We run a bunch of FC2 servers. We're trying to migrate them to FC4. While FC2 is very stable for us, FC4 is less so. It's not as if the security and bugfix patches in FC2 have ever really been what I would call "speedy" anyway, so I don't think dropping it is going to cause a lot of pain either way.

The reason FC2 is such a sticky release is that it was the first 2.6 Fedora release. It's been around long enough to get stable, and it's not very old. It's a 2.6.10 kernel. That's not very far removed from the 2.6.16 kernels of today. I'm personally not going to complain if it's dropped, as the schedule for such things has been posted for a long time, but if you wonder why people stick around on old releases, even as they approach their EoL, well, stability plays a key part.

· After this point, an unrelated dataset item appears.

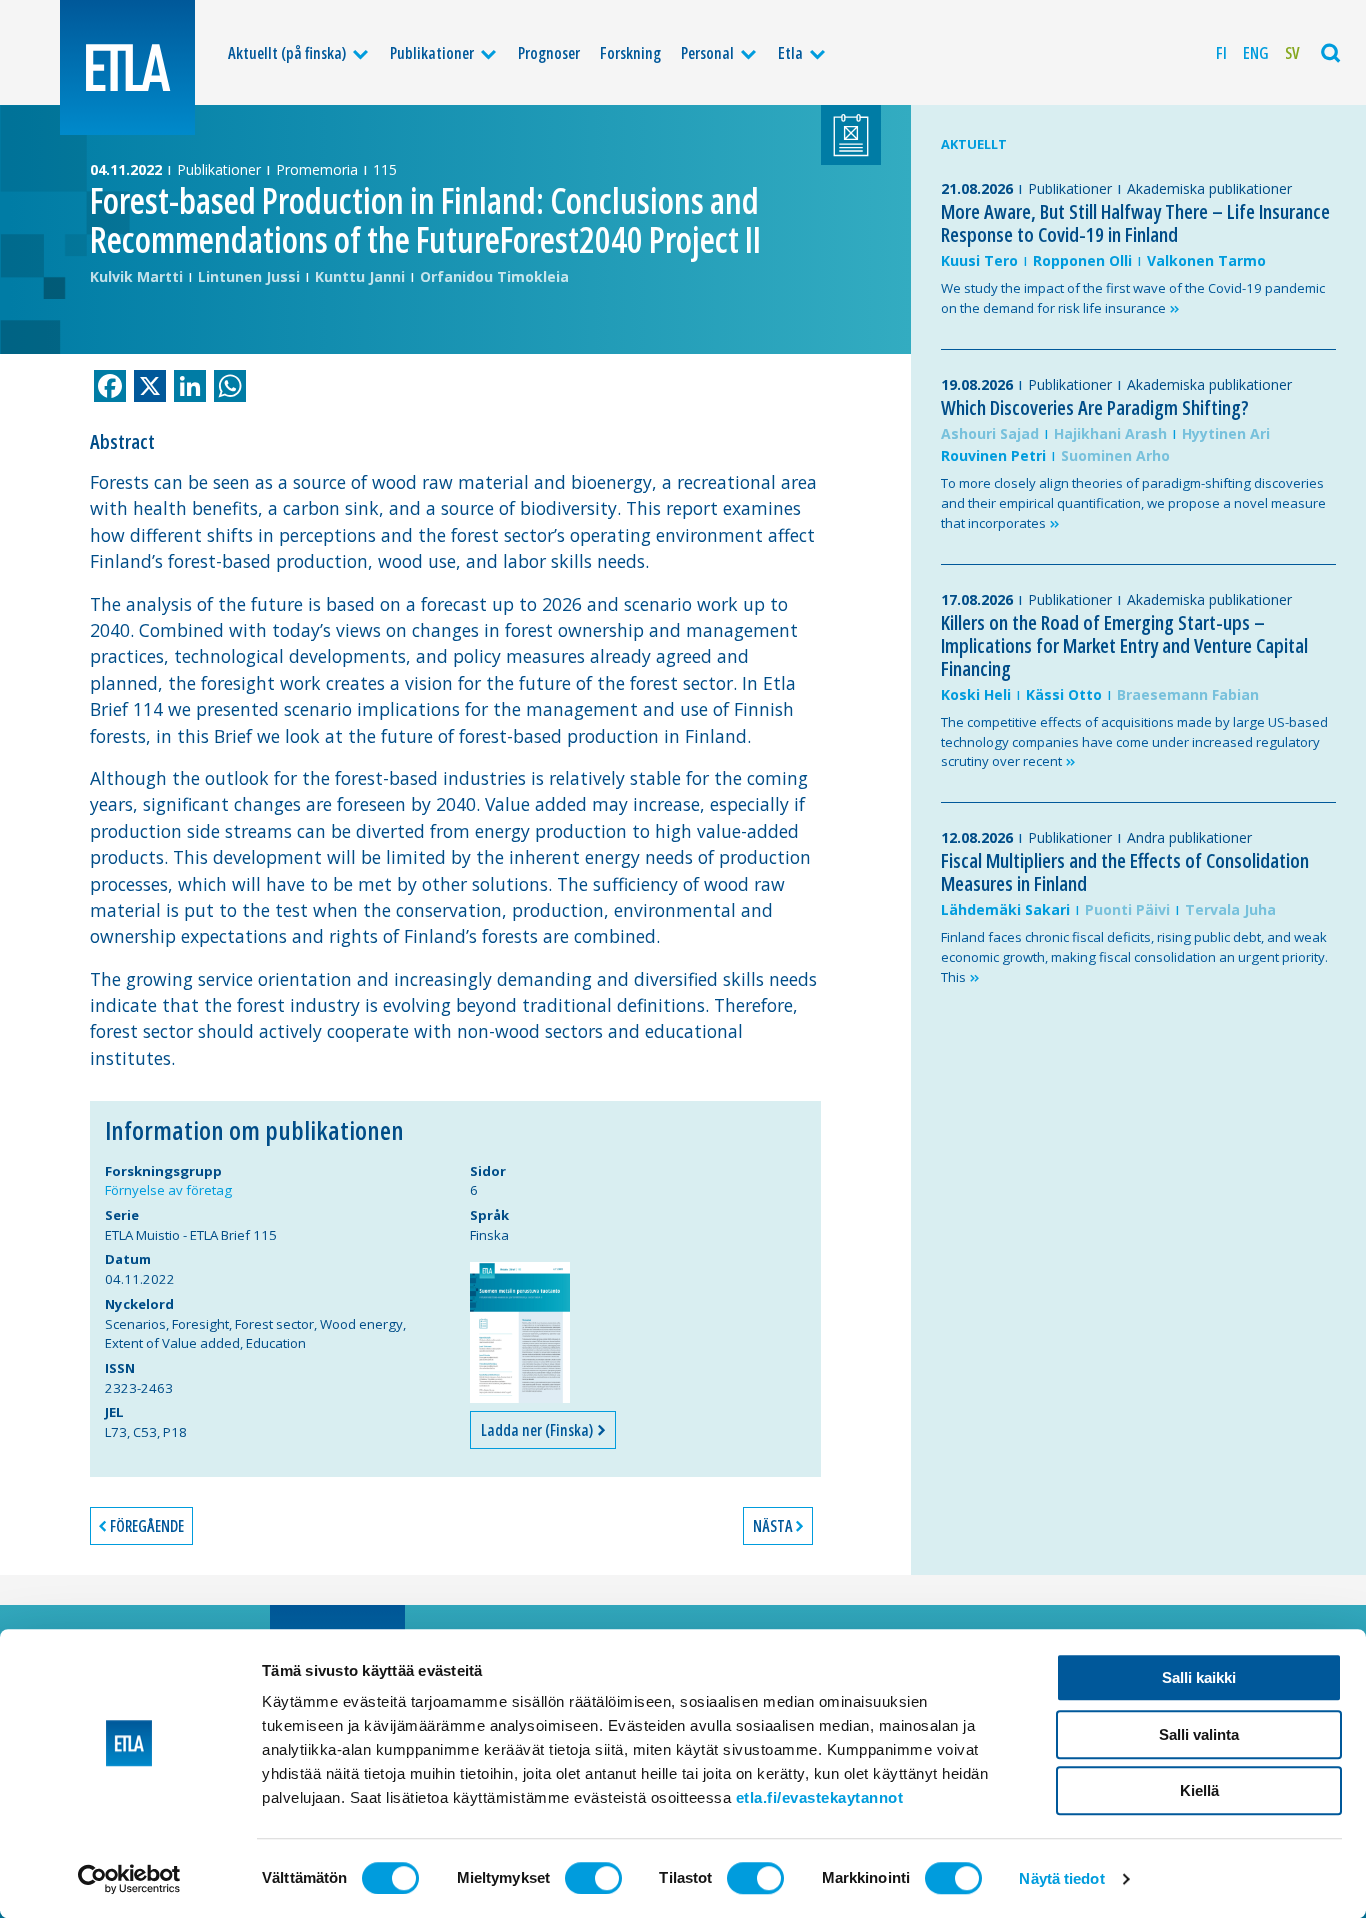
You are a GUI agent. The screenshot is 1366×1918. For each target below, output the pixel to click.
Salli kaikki (1199, 1677)
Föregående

With that said, it'd be nice if right after a release was moved into FC4, the outstanding bugs (not security fixes, but bugs) were addressed. FC2's kernel, for example, has numerous little bugs that were in Bugzilla both before and after the Legacy switch that are easy to fix and have been addressed with both posted patches and later updates that were just never addressed in Legacy. The *perfect* time to do this is right after the switch. Think of it as a stability focus period, and then once all the little things that tend to get ignored by Fedora proper get ironed out (I would think a lot of those things are extremely simple to handle), then the distro is really solid for a lifetime of security updates.

I'm a user, not a QA guy, though.  I'm not sure if my opinion is valid.